* **WHAT YOU SHOULD DO**
In the entries below, find each line with the string "every" and copy it.

* **MATERIAL FOR THE TASK**
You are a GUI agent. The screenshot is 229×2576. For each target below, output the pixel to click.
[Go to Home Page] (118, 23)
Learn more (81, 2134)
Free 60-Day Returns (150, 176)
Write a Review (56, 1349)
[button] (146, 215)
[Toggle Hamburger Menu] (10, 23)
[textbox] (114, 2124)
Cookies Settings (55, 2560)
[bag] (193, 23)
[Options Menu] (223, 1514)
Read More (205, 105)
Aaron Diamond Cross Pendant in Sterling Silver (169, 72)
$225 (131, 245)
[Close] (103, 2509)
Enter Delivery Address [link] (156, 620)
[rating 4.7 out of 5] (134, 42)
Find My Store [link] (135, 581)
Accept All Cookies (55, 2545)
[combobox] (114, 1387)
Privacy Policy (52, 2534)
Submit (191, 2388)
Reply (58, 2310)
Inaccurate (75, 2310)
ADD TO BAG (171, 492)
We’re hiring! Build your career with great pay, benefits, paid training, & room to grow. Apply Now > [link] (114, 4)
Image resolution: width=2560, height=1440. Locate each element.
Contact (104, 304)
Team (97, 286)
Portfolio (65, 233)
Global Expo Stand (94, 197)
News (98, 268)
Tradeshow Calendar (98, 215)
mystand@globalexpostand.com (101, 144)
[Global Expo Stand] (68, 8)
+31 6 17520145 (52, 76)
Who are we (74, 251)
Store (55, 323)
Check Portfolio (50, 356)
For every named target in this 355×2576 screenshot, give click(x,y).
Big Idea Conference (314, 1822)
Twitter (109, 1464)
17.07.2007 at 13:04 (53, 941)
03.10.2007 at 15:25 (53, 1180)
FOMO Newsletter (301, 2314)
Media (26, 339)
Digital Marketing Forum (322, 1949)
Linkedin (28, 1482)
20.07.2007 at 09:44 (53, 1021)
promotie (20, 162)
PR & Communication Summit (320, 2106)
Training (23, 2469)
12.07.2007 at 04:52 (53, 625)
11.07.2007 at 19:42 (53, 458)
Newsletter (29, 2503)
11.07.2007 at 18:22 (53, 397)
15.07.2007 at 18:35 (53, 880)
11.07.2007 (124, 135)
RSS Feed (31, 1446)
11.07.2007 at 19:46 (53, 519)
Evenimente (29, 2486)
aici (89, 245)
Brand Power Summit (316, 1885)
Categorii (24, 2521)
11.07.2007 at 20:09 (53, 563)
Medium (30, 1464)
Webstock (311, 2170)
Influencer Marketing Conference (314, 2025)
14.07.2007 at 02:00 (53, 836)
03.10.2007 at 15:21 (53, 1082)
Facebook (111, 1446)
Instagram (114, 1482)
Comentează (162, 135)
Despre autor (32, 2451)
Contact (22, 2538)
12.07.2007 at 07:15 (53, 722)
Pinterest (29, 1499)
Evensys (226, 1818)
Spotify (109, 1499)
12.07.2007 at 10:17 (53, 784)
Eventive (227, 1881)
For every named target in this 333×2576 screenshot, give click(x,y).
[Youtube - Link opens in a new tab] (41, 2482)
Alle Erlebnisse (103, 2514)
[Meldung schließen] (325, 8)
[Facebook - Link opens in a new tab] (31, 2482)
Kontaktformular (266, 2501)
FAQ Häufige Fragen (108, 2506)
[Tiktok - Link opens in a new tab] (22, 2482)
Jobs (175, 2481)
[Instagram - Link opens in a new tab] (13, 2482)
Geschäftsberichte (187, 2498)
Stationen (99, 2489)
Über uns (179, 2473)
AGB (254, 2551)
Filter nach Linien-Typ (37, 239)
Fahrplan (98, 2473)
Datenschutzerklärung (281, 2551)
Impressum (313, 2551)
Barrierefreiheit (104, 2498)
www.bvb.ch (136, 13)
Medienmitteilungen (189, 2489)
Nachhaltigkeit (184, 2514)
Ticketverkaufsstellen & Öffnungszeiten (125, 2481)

* **COMPLETED TASK**
For every named target in this 355×2576 screenshot, give click(x,y).
For every named target in this 333×2576 screenshot, give click(x,y).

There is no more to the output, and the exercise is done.